THE DATA ->
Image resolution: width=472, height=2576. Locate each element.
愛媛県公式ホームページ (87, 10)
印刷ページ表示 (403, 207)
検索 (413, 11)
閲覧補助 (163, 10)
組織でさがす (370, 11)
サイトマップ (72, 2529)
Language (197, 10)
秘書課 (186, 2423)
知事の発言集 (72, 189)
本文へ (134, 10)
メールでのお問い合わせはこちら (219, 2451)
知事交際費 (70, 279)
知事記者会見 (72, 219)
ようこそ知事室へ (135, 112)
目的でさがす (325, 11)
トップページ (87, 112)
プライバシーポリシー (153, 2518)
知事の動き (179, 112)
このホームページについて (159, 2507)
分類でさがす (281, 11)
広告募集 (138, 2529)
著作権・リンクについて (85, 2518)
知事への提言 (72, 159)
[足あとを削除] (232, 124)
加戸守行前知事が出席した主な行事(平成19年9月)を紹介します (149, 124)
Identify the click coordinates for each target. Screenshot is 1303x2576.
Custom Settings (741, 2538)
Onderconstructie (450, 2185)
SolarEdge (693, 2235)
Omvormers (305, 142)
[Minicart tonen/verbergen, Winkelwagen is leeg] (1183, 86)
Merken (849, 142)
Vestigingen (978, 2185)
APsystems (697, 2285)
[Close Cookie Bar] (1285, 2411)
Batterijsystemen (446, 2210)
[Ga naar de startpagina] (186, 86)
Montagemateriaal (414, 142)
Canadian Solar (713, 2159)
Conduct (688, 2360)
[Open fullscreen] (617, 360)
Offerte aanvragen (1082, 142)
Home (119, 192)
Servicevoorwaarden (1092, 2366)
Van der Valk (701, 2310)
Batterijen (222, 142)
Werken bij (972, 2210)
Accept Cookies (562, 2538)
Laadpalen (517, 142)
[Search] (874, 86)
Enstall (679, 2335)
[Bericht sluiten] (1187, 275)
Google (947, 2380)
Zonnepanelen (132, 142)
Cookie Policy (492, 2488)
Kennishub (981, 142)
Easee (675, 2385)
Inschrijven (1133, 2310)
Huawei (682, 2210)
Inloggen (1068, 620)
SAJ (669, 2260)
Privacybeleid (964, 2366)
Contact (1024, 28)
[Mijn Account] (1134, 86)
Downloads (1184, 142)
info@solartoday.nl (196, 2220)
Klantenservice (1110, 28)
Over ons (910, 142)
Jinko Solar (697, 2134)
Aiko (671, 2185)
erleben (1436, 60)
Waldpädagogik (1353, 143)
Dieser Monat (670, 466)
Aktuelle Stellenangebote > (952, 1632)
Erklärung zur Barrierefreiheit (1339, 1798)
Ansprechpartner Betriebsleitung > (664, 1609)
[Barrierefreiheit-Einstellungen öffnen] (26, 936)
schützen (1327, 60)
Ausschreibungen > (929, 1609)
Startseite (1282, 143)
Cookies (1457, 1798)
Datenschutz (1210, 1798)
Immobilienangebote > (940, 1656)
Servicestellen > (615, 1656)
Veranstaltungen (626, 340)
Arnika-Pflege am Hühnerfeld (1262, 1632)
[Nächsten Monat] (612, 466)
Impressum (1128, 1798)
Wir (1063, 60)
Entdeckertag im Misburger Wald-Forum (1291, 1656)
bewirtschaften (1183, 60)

YOUR TASK -> Those lines of the records that contain the string "each" should be identified and copied.

EXERCISE RESULT ->
Image resolution: width=472, height=2576. Locate each element.
Identify the click coordinates for each target. Screenshot is 1303x2576.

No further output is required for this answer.